What does remain is the work these artists created. The final parts of Auden’s book The Double Man, his poems “The Dark Years,” “If I Could Tell You,” “In Sickness and in Health,” and the brilliant and innovative oratorio For the Time Being, were all completed during or inspired by the year at 7 Middagh. The twenty-seven-year-old Benjamin Britten gained both the artistic experience and the emotional growth necessary to create his first great opera, Peter Grimes. Carson McCullers’s two final masterpieces, The Member of the Wedding and The Ballad of the Sad Café, were born in Brooklyn. Auden’s support helped Jane Bowles take the first necessary steps toward completing her only novel, while Paul Bowles’s jealousy over their relationship spurred him toward the writing of fiction for which he is now largely known.
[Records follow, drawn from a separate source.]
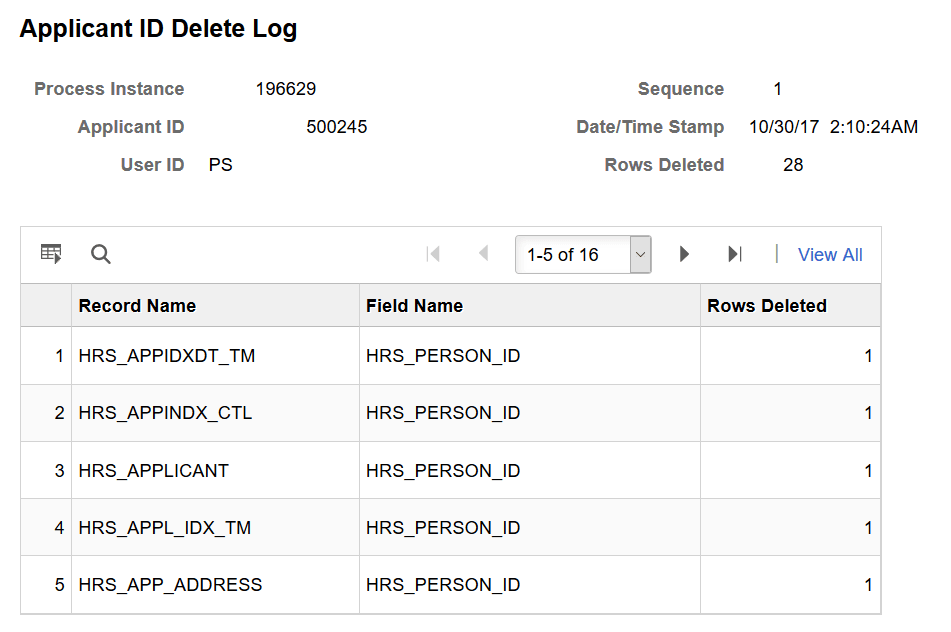The width and height of the screenshot is (951, 632).
Task: Click the Process Instance value 196629
Action: pyautogui.click(x=288, y=89)
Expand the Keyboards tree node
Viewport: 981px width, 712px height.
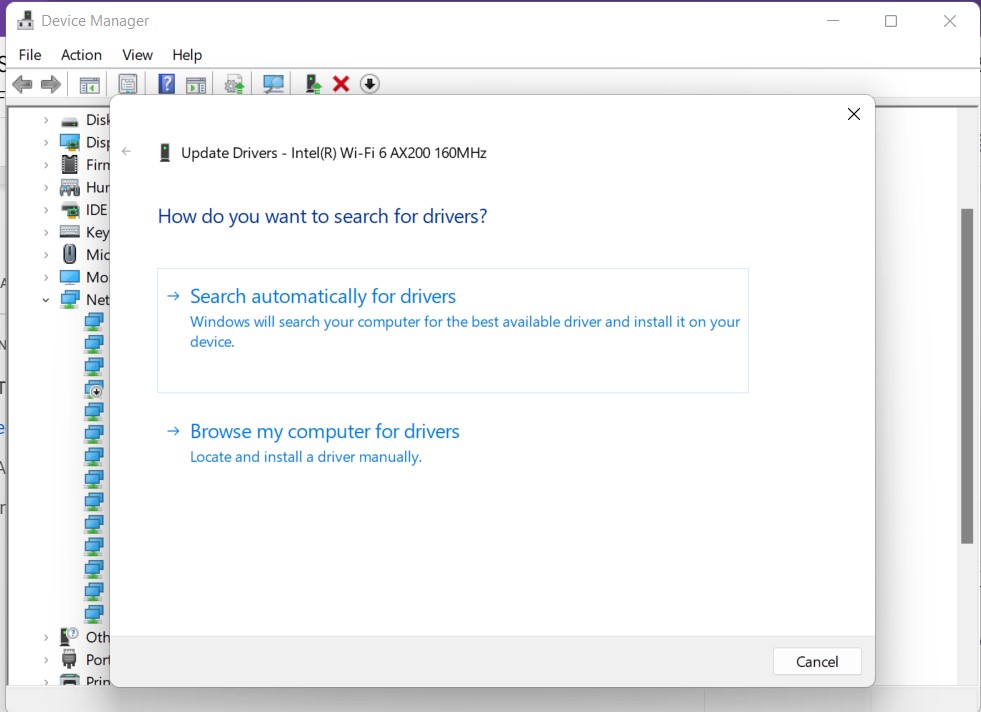44,231
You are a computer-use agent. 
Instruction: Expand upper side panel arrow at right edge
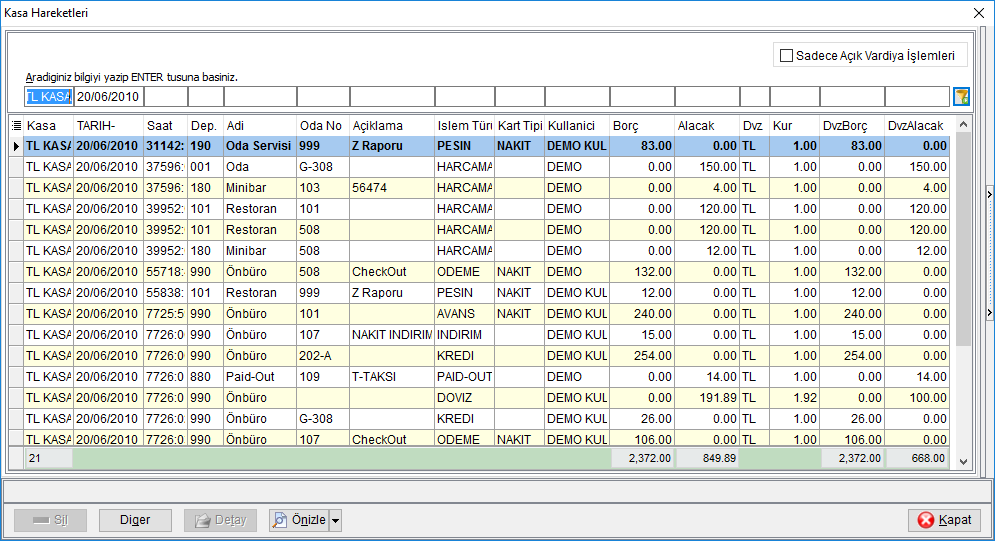coord(990,195)
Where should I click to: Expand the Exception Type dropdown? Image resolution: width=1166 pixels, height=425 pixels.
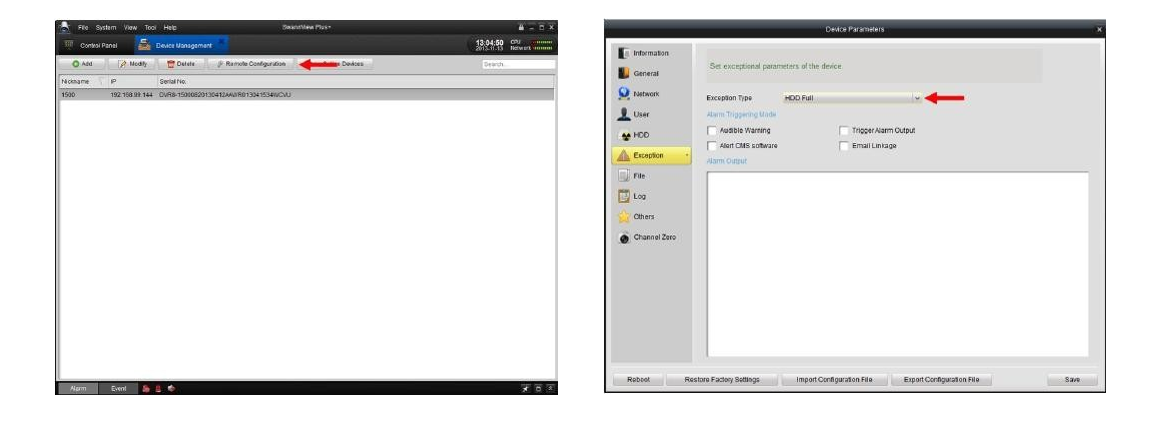916,98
Even Gypsy’s G-String Murders, written with the help of her admiring housemates, became a 1941 bestseller, establishing her reputation, not just as a stripper who could write, but as a writer who also knew how to keep an audience entranced.
Frequently, I go out of my way to pass the dead-end street where the house once stood, just to remind myself that these extraordinary artists actually occupied the space I do now—living together, arguing, laughing, creating, and using their imaginations to increase others’ awareness of the issues and choices laid bare in that horrible, horrifying time. If we don’t act now, when will we? they asked themselves in choosing this shared creative life. If we don’t use our talents to find a new way to live, who will?
How this houseful of geniuses answered those questions is the story my elderly neighbors wanted me to hear. But the questions themselves are what keep me coming back, dreaming of the house at 7 Middagh.